> [Task objective] Your reply should be one number: how many lines of the records below contain the string "computer".

> [Source information]
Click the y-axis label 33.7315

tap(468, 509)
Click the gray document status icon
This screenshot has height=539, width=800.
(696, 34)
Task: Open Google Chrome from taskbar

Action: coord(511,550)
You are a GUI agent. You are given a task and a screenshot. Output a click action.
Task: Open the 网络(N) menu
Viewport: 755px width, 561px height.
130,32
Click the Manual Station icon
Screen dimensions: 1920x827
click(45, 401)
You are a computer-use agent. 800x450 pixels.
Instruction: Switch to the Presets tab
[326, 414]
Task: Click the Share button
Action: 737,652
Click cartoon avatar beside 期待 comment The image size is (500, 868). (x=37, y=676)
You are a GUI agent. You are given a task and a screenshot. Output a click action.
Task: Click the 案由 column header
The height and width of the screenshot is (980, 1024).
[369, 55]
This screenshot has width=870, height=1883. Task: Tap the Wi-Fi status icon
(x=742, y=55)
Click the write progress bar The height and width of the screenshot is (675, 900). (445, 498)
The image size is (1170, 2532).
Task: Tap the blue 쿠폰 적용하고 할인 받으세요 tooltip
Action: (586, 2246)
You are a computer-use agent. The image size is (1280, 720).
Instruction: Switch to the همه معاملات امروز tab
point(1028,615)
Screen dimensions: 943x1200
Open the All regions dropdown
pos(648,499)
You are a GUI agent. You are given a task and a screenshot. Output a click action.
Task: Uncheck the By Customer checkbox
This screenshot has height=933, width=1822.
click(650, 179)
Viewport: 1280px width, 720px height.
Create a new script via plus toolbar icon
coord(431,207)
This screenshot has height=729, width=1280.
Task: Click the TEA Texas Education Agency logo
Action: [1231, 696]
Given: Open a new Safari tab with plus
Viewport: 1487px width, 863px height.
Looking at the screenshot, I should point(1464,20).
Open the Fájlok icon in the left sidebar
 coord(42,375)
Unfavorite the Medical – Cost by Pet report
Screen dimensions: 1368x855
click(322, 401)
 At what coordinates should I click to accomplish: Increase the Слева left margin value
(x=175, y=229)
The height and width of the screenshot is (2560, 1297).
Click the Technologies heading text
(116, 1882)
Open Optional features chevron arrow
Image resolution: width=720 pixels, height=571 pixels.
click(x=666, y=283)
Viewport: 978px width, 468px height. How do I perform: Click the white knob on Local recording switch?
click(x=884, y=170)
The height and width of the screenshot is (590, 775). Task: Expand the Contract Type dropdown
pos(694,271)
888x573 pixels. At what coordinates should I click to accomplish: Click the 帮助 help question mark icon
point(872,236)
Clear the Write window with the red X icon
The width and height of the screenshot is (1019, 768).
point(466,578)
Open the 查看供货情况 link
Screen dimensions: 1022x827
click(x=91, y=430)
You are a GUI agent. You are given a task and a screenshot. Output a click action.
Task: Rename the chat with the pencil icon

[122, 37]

> [Exercise result] 2